All right, thanks for taking the question. Given some of the efforts you are making with Xyrem, are you seeing compliances continuing to improve from that 70% or so that you mentioned in the past? And then where would you expect compliance will ultimately settle out at for Xyrem?

So we have commented that we have come a long way with compliance. If you think about a product that is dosed twice nightly, we are approaching thresholds of maximizing compliance to a large degree. I do think there are areas for improvement still on persistency that we continue to see build over time. I don't think we are 100% done, but we are getting close on the compliance side.

Just to clarify you said you think it will ultimately settle out close to the theoretical 100% combined?

No, you never get to 100%. Especially pharmaceuticals if you are doing better than 80% you are doing great.

Okay. And then just real quick on Prialt, sorry if I missed it, but did you disclose the number of new patients starts that you saw in the quarter?

Chris, we did not specifically disclose that. We haven't in the past either.

Okay. All right, thanks a lot for taking the questions.

Thank you. Your next question comes from the line of Bill Tanner. Please go ahead, Bill.

Thanks for the follow-up. Russ, just as I'm looking at a patient model or the patient numbers that the Company has reported , it looks like for the last several quarters there has been a sequential increase in new patient starts and I'm not asking you to project out, but this is something that you would attribute to the initiatives and I would ask the similar trend could persist over the nearer term?

Yes, BillIt is a number of things that we have rolled out. I think the key initiative that we think allows us the same growth in terms of new patients is that some of the new patients are actually coming from a new group of physicians. If you remember we went back about a year ago and we found about another thousand positions based on claims data that were not previously being called on. We focused on the group heavily, and we went to a single product focus with Xyrem.

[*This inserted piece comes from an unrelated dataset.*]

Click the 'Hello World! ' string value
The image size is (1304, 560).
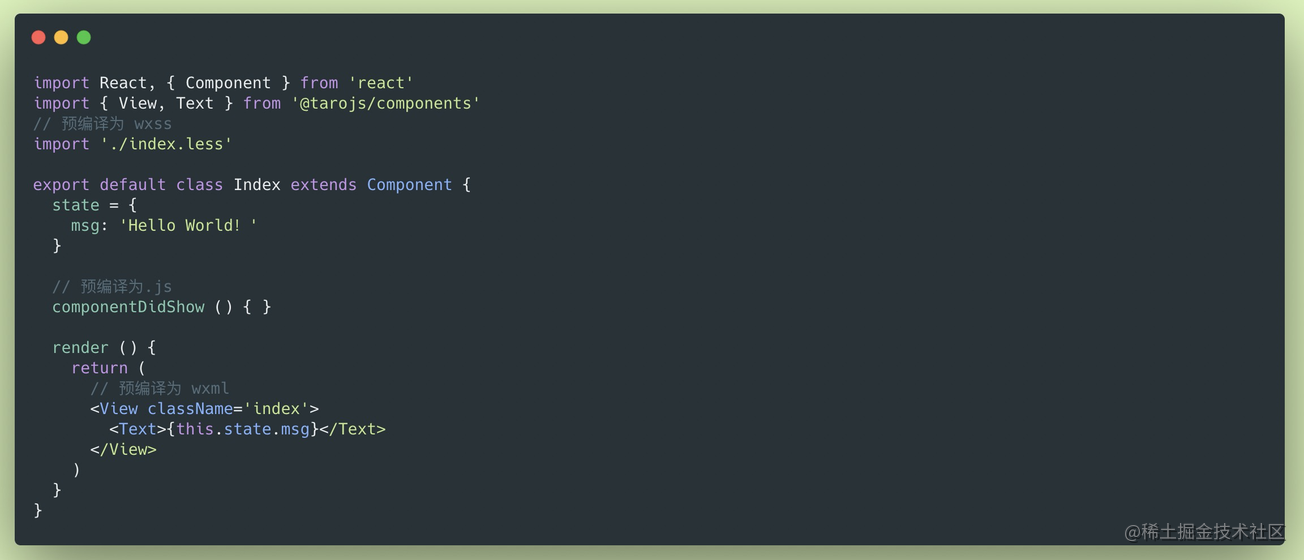tap(188, 226)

And the field has done a great job of cultivating those positions. Now a number of them are actually treating and contributing to the new patient growth. It is not just the hyper scribers that are ultimately driving our growth now. It is coming from the mid-depth aisles. Which is encouraging because we think we broadened our base of treaters.

And I think on the last call I think maybe I asked a question about if it was -- if your sales force was right size, maybe it was 85. Is that still the number of sales reps or thereabouts you have and any contemplation you may need to expand that?

Yes, we had -- we have 77 in the field right now and we continue to do the analysis on whether we think if we put more out it would have an impact. At this point we don't plan to make any changes.

All right. Thank you.

Thank you. We have no further questions queuing for you. I would like to turn the call over to Ami Knoefler for closing remarks.

Thanks, Kirstie. In closing a reminder that Jazz will be presenting at two financial conferences next week , Lazard on November 14th in New York City and Credit Suisse on the 15th in Phoenix. And then later in the month we return to New York on the 28th to present the Piper conference. We hope to see many of you at one of these conferences. Thanks again for joining us today.

Thank you for your participation in today's conference. That concludes the presentation. You may now disconnect. Thank you and good day.